Check if $f(x,y)=\frac{1}{\cos(x)\cos(y)}$ is integrable on $\left(\frac{-\pi}{2},\frac{\pi}{2}\right)^2$

Question

I started like this:

$$f(x,y)=\frac{1}{\cos(x)\cos(y)}$$

Notice $f(-x,-y)=f(x,y)$ so and $f(x,y)$ is continuous on the square $A=\left(\frac{-\pi}{2},\frac{\pi}{2}\right)^2$ so if $f$ is integrable then $\int_A df =4\int_0^{\pi/2}\int_0^{\pi/2} f(x,y) \,dx\,dy$.
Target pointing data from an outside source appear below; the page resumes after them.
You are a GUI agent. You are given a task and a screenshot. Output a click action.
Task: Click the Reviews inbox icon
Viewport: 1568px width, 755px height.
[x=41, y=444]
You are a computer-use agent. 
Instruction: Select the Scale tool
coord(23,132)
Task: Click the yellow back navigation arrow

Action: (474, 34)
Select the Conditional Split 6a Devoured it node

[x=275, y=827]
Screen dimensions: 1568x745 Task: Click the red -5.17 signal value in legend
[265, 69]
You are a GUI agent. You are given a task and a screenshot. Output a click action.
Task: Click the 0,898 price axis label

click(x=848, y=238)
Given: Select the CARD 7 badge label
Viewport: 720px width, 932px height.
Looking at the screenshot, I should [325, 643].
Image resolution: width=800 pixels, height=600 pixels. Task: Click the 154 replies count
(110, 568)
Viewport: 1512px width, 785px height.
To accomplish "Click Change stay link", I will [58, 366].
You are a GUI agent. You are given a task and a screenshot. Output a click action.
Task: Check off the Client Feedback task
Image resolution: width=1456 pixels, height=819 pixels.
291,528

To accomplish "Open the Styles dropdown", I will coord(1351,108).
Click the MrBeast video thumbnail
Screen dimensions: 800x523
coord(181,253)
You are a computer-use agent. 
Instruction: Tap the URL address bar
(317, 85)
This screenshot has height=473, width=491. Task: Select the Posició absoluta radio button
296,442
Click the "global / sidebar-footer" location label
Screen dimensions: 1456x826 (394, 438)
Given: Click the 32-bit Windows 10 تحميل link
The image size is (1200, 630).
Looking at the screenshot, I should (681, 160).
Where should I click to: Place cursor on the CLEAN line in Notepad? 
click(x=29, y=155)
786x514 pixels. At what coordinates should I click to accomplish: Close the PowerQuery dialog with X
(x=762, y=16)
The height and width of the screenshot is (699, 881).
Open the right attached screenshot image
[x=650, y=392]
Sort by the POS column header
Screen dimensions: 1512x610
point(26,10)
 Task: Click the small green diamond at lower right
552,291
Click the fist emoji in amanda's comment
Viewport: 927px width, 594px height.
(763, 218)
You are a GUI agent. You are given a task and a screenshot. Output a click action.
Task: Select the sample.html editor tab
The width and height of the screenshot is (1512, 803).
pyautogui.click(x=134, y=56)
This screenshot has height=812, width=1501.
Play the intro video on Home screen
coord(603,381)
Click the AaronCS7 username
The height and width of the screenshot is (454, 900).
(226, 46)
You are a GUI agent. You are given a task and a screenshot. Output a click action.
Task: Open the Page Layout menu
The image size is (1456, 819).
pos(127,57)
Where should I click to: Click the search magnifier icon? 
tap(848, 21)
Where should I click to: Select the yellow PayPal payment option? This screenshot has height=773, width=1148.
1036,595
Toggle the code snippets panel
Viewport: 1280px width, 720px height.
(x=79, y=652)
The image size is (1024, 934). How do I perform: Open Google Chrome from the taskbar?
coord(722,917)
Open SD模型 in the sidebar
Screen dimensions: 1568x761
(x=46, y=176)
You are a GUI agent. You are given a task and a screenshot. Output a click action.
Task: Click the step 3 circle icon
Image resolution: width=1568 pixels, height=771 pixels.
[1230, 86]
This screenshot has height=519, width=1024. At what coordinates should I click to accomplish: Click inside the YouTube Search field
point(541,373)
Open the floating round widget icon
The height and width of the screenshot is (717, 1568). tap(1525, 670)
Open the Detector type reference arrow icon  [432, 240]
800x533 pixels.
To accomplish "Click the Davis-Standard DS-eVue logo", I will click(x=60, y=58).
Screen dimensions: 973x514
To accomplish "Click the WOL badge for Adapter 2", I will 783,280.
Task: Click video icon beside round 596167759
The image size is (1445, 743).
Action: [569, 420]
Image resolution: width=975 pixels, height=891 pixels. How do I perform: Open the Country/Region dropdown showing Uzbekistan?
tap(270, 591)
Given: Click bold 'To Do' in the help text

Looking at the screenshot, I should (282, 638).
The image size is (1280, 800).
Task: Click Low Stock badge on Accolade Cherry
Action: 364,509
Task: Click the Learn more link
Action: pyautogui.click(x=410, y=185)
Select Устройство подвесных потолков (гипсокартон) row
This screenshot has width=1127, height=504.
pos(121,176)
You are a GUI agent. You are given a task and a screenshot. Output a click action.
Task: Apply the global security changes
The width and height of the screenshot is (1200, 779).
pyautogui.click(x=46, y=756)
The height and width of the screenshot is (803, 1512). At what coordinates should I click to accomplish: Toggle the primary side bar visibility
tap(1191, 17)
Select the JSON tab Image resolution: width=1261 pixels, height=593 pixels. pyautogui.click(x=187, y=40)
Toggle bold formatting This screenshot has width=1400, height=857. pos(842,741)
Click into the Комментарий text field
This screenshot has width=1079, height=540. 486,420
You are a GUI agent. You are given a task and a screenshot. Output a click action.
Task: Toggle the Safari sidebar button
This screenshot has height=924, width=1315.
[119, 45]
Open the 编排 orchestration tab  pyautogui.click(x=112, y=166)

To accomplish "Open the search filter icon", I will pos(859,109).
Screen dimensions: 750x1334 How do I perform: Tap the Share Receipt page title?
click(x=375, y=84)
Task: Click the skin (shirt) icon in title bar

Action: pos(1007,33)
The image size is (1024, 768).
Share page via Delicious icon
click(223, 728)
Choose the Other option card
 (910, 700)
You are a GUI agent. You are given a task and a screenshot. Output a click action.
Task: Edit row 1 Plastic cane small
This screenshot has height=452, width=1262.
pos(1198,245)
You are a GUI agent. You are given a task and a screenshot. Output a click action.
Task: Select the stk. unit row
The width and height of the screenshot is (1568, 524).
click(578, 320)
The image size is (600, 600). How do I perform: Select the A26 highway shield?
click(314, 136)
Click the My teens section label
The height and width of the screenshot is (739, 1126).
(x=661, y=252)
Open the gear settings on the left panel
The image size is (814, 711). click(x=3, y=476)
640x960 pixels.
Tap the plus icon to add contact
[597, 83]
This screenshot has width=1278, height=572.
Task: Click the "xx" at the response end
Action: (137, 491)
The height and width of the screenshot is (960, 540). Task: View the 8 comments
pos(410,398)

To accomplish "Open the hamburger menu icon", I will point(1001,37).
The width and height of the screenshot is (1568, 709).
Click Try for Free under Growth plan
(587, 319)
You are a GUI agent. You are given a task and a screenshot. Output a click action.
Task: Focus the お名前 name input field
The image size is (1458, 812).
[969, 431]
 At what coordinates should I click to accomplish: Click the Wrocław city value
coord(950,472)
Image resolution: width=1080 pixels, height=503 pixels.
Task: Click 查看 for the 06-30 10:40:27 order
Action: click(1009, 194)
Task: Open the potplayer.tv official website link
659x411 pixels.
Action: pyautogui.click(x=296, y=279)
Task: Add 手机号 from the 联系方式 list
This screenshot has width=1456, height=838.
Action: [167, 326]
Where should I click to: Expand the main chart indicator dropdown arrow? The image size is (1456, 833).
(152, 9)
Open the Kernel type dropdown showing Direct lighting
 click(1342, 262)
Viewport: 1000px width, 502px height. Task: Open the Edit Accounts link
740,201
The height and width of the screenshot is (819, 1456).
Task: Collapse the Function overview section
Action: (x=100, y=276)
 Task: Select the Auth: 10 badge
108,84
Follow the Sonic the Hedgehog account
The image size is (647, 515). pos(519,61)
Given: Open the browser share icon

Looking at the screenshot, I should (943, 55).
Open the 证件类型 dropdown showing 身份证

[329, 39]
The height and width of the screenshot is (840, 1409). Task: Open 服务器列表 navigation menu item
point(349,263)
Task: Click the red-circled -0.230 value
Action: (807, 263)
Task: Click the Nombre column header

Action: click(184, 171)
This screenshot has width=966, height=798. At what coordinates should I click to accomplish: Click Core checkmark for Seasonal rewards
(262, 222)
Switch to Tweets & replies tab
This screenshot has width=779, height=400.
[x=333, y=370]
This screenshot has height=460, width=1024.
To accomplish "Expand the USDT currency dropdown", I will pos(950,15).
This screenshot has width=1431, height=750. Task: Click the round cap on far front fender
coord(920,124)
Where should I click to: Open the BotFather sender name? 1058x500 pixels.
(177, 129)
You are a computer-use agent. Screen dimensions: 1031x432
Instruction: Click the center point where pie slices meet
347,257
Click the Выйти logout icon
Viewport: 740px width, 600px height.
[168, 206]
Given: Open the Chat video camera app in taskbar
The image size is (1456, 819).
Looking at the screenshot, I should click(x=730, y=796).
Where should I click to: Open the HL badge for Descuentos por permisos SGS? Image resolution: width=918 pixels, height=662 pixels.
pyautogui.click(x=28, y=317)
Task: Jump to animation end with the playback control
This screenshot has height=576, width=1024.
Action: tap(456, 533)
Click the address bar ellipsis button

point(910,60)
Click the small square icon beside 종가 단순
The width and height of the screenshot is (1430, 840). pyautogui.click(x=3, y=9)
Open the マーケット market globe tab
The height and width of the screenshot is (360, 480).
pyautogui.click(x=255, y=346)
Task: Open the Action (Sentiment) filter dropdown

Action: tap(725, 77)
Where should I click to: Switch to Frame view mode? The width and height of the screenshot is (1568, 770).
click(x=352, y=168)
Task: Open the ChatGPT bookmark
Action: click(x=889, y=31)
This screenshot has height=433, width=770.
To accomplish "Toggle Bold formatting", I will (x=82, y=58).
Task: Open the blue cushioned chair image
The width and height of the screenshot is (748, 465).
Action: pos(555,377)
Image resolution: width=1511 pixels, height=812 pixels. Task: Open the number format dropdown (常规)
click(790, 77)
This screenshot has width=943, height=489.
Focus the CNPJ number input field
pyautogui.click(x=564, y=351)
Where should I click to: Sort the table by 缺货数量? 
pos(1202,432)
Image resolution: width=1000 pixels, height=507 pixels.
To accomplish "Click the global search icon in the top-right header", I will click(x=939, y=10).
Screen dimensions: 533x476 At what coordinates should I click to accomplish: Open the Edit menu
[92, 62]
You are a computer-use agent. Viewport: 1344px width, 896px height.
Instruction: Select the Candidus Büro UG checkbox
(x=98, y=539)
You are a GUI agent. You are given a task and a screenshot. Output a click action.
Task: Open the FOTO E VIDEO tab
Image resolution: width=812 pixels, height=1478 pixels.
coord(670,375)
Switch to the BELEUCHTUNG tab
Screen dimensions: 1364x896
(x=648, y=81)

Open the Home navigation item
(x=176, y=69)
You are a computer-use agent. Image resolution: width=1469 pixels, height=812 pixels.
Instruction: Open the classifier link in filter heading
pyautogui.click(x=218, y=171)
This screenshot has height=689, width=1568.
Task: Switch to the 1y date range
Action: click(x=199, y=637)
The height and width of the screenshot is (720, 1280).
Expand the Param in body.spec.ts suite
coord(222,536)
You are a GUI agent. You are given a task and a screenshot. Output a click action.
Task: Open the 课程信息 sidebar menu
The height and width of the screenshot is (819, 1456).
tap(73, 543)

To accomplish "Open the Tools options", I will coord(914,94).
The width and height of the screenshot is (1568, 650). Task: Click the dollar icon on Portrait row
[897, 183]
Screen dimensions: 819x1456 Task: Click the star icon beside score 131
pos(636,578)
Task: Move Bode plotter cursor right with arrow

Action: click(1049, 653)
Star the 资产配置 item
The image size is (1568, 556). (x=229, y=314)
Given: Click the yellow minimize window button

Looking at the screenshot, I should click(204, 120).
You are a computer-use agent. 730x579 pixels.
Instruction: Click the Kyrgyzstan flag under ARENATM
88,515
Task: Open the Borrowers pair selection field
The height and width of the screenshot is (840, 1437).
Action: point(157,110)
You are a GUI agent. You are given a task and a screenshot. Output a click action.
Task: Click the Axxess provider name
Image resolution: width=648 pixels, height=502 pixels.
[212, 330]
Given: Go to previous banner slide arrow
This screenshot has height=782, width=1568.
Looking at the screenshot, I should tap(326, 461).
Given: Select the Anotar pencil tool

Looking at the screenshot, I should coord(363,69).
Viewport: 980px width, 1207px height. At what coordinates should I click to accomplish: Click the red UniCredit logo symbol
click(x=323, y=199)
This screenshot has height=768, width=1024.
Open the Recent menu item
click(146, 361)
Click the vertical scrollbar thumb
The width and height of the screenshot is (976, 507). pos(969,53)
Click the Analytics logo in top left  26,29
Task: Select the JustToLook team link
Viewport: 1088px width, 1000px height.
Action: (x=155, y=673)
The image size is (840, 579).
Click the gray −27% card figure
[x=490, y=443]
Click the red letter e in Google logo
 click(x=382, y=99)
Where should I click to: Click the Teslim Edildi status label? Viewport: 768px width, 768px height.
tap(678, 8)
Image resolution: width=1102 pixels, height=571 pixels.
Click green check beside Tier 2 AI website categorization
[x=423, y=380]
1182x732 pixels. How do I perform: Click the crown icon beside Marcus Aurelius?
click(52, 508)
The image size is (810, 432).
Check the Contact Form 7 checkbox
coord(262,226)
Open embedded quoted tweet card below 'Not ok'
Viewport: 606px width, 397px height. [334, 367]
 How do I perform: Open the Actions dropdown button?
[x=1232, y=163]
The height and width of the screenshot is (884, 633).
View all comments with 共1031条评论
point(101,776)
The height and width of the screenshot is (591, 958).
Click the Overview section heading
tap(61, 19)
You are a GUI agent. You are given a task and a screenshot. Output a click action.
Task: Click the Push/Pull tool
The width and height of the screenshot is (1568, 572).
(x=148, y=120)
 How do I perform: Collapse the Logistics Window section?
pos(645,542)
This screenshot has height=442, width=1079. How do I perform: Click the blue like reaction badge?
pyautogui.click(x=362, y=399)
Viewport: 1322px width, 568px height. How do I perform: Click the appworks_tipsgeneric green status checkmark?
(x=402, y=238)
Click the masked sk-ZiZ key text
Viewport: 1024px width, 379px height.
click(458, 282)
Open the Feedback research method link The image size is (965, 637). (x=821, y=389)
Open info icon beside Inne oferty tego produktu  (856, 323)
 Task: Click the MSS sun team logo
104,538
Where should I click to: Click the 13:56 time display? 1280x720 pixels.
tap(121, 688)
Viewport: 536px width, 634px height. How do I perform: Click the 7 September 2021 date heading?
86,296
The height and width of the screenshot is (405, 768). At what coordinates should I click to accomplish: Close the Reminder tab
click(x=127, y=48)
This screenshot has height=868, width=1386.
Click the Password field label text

I wanted to bound $f$ from below because I have a feeling it is divergent so $\cos(x)\leq \frac{4x}{\pi}+2$ so $$f(x,y)\geq \frac{1}{\left(-\frac{4x}{\pi}+2\right)\left(-\frac{4y}{\pi}+2\right)}=\frac{1}{\frac{16}{\pi^2}xy-\frac{8}{\pi}(x+y)+4}\geq\frac{1}{xy+4}$$ and here I am stuck because this bound it didnt give me too much. So I need different one that goes to zero as $x$ approaches $\pi/2$ and it cannot be linear in $x$ because cos is convex.

Answer 1

We have

\begin{align} \int_0^{\pi/2} \frac{dx}{\cos x} &= \int_0^{\pi/2} \frac{\cos x}{\cos^2 x}\,dx \\ &= \int_0^{\pi/2} \frac{\cos x}{1-\sin^2 x}\,dx \\ &= \begin{bmatrix} t = \sin x \\ dt = \cos x\,dx\end{bmatrix}\\ &= \int_0^{1} \frac{dt}{1-t^2}\\ &= \frac12\int_0^1 \frac{dt}{1-t} + \frac12\int_0^1 \frac{dt}{1+t}\\ &= \left[-\frac12 \ln(1-t) + \frac12 \ln(1+t)\right]_0^1\\ &= \frac12 \ln \left(\frac{1+t}{1-t}\right)\Bigg|_0^1\\ &= +\infty \end{align}

so $$\int_{\left(\frac{-\pi}{2},\frac{\pi}{2}\right)^2} \frac{dx}{\cos x\cos y} = 4\int_0^{\pi/2} \left(\int_0^{\pi/2} \frac{dx}{\cos x}\right)\frac{dy}{\cos y} = +\infty$$

Answer 2

The trouble is at $\pi/2,$ where $\cos =0.$ The MVT shows

$$\cos y = \cos y-\cos (\pi/2) = -\sin (c_y)\cdot(y-\pi/2) = \sin (c_y)\cdot(\pi/2-y).$$

Here $y\in (0,\pi/2)$ and $c_y\in (y,\pi/2).$ Because $0<\sin c_y <1,$ we have

$$0<\cos y < \pi/2-y \implies \frac{1}{\cos y}>\frac{1}{\pi/2-y}.$$

Since $\int_0^{\pi/2} \dfrac{1}{\pi/2-y}\,dy = \infty,$ $\int_0^{\pi/2}\dfrac{1}{\cos y}\, dy =\infty,$ and this implies your double integral diverges.